- **TRY IT**: Copy only the lines from the one containing "Open the Edition menu" through the final line of the records below, exactly as written, with no pictures.
======== DATASET EXTRACT ========
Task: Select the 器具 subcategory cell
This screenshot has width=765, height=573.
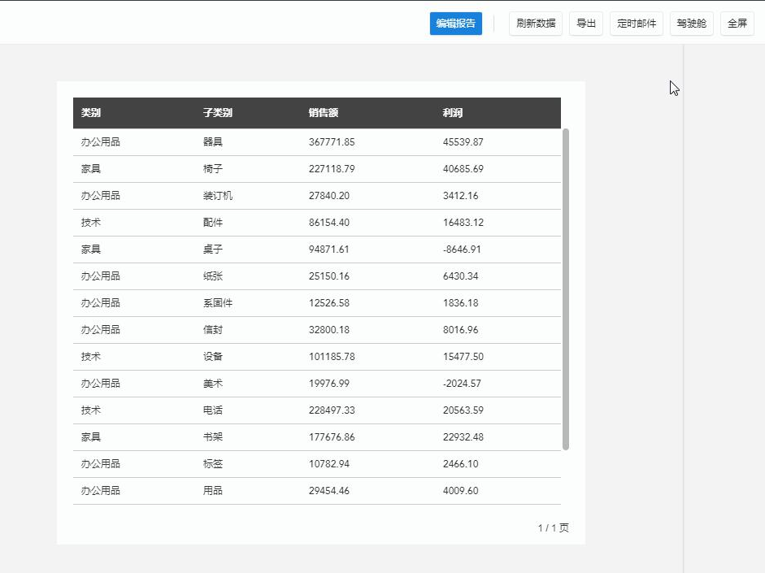Action: point(212,142)
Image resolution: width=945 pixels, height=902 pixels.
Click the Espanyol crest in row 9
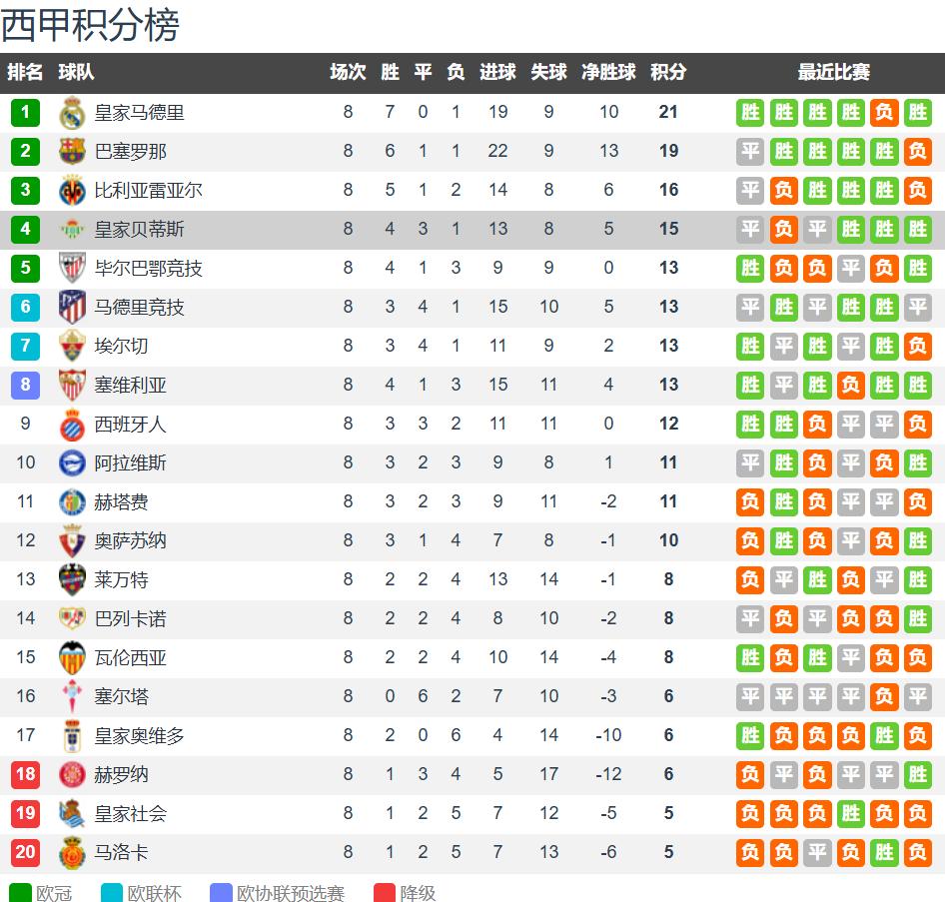click(72, 425)
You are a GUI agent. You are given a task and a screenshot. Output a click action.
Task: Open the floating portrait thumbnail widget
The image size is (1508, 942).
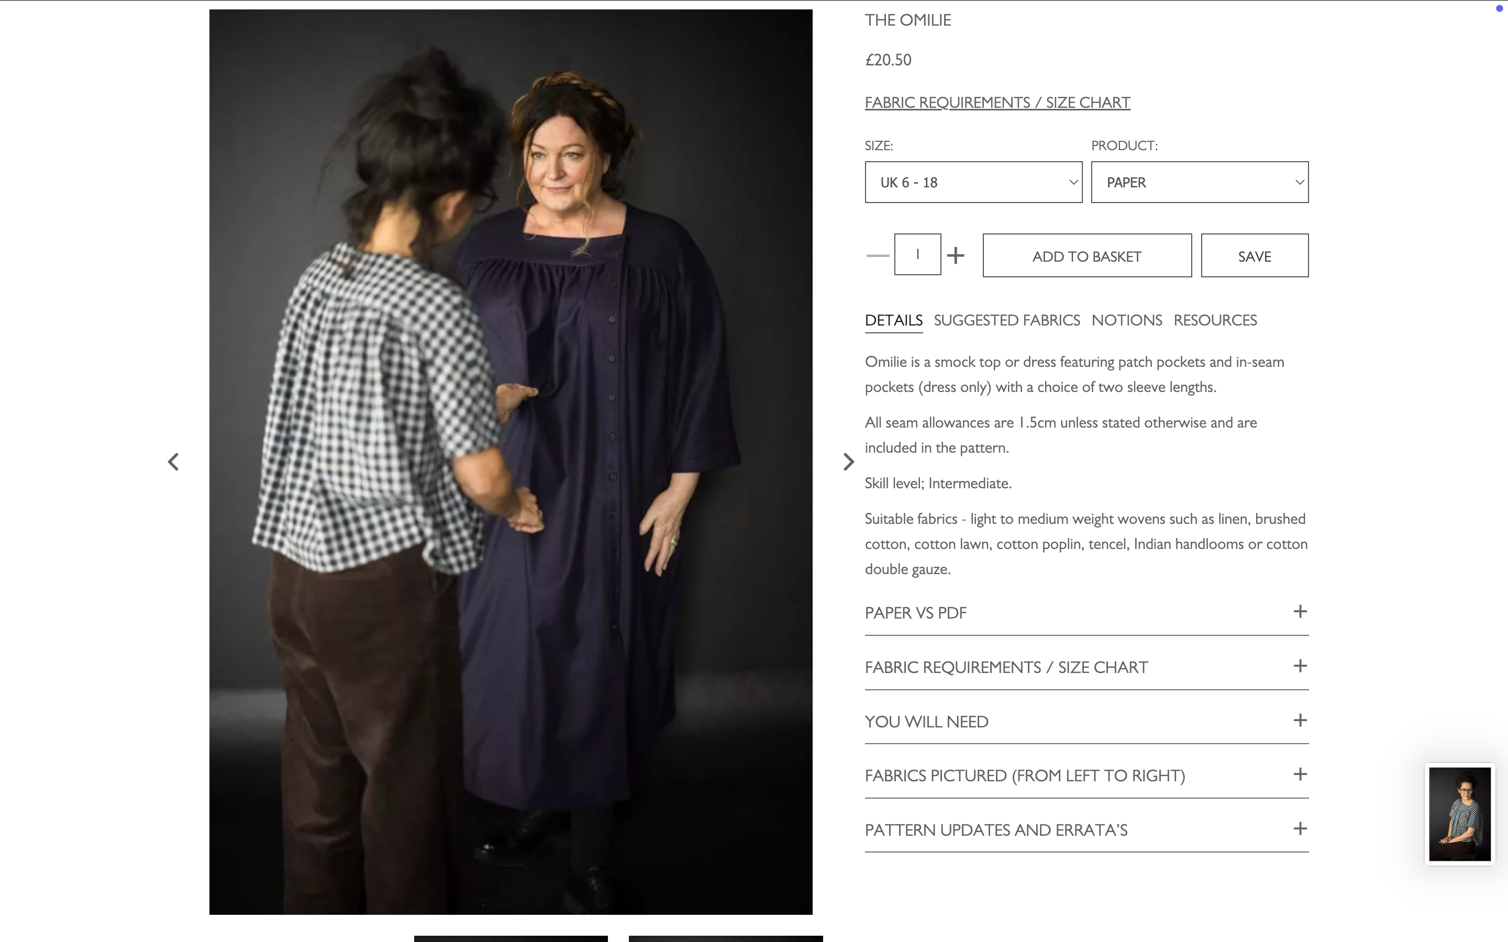click(1459, 814)
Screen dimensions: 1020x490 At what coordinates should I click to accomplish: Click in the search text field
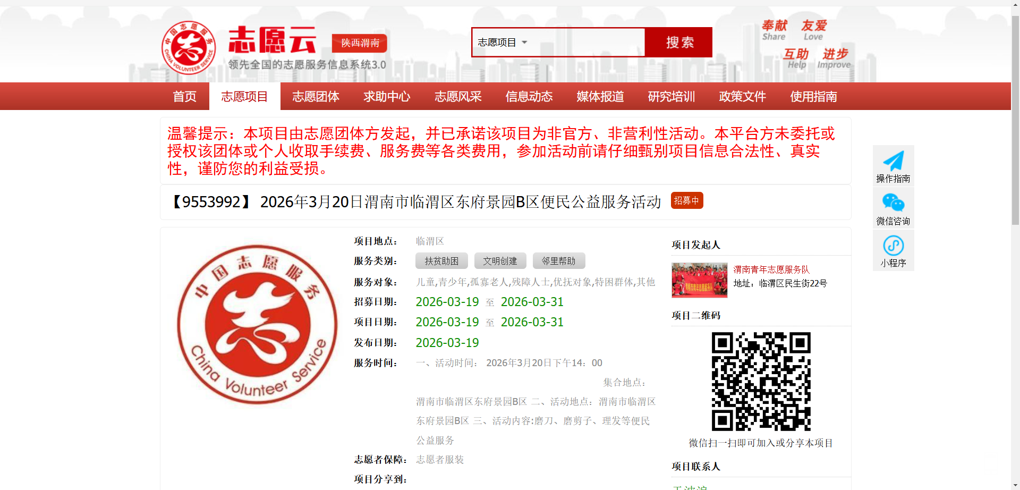click(x=587, y=43)
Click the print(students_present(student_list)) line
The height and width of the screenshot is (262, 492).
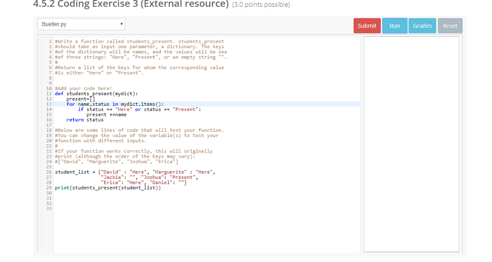pyautogui.click(x=108, y=188)
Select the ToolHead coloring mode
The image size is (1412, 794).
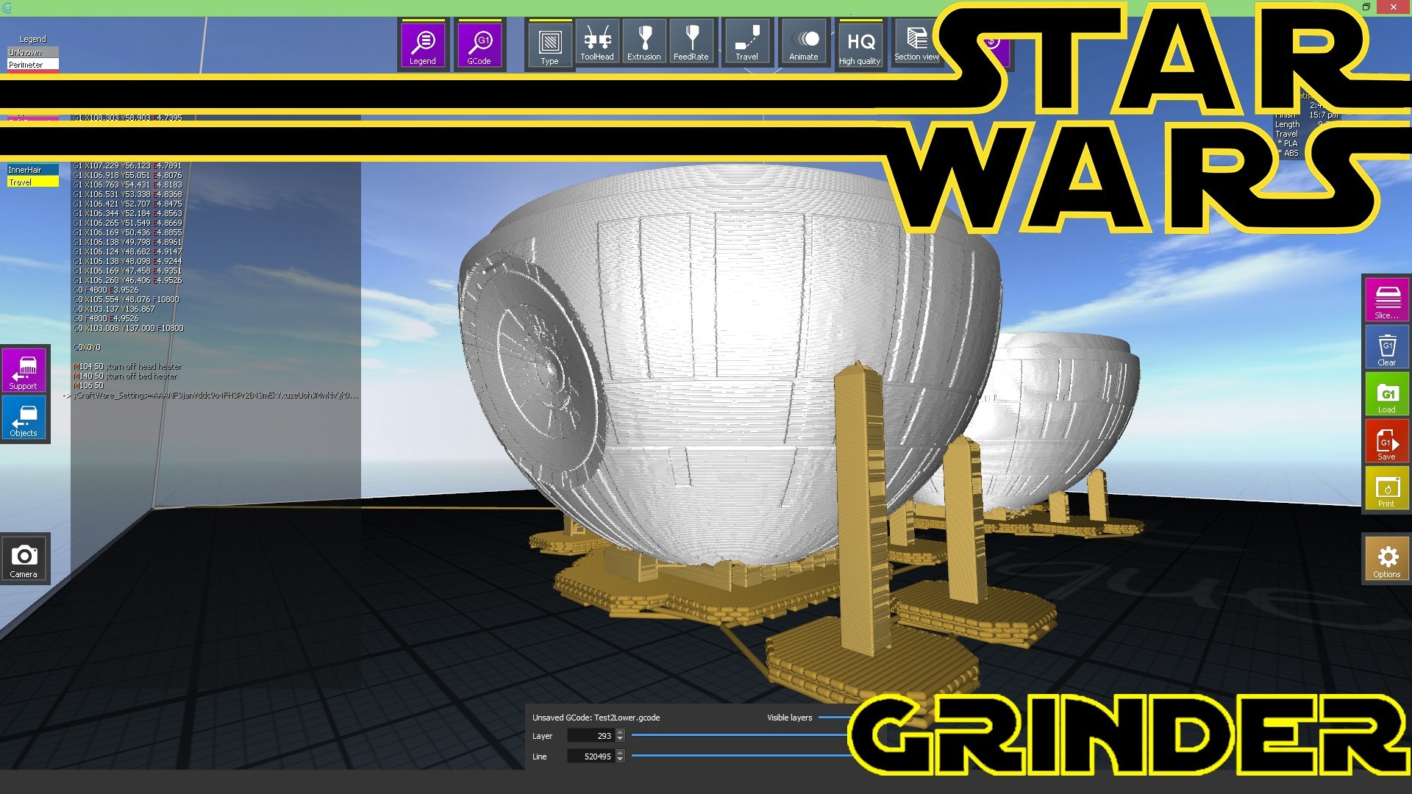coord(596,42)
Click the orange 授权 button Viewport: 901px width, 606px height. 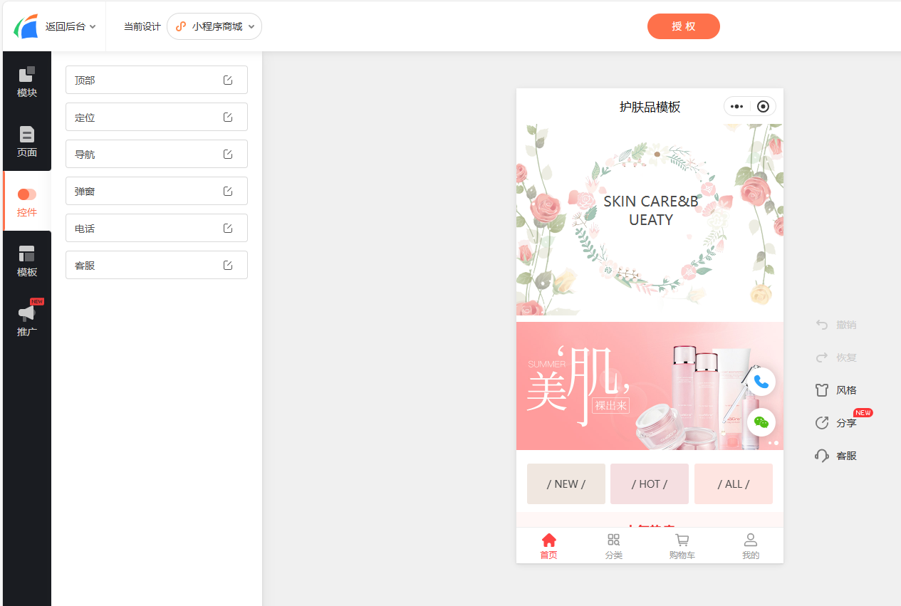click(x=684, y=26)

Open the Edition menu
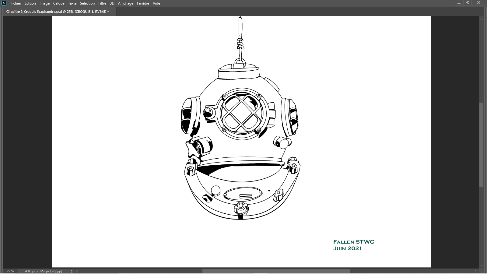pos(30,3)
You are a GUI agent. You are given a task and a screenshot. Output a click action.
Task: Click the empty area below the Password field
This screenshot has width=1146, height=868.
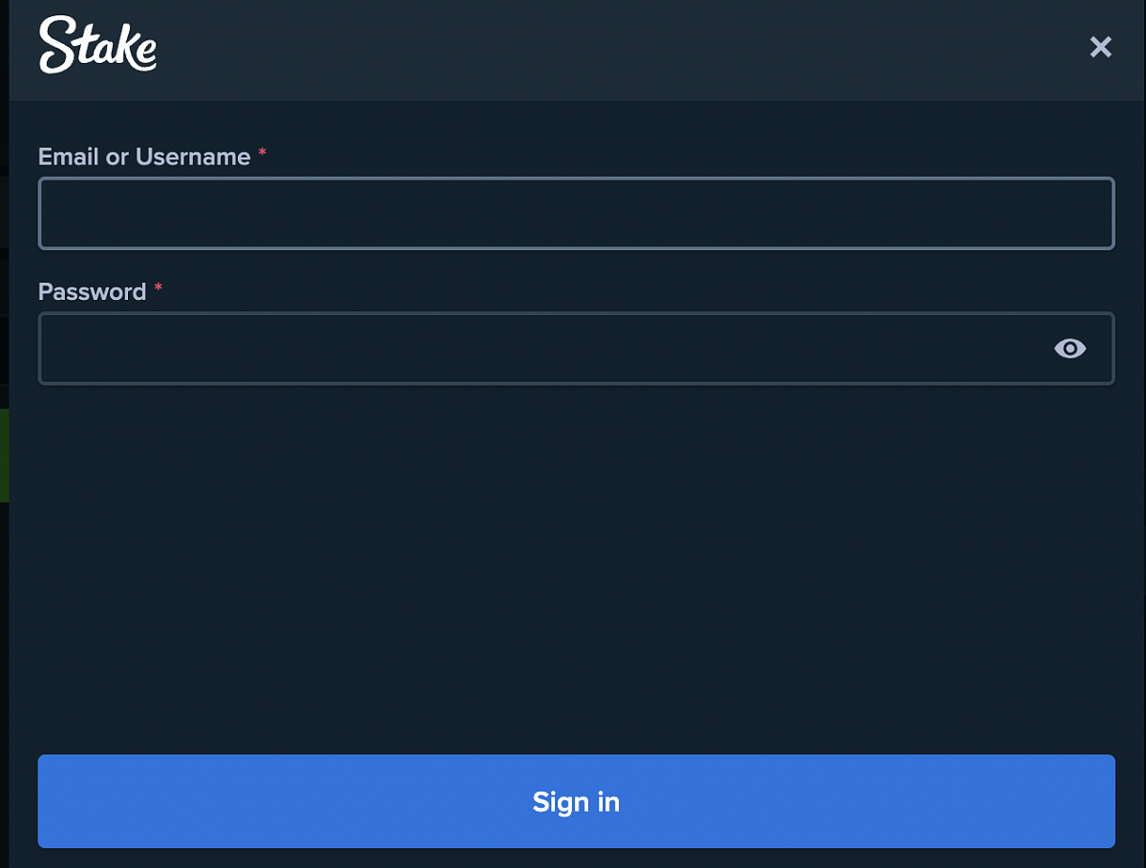[576, 563]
========
- **COMPLETED TASK**:
Open the Edition menu
pos(30,3)
You are a GUI agent. You are given a task and a screenshot. Output a click action.
Task: Click the empty area below the Password field
This screenshot has width=1146, height=868.
[576, 563]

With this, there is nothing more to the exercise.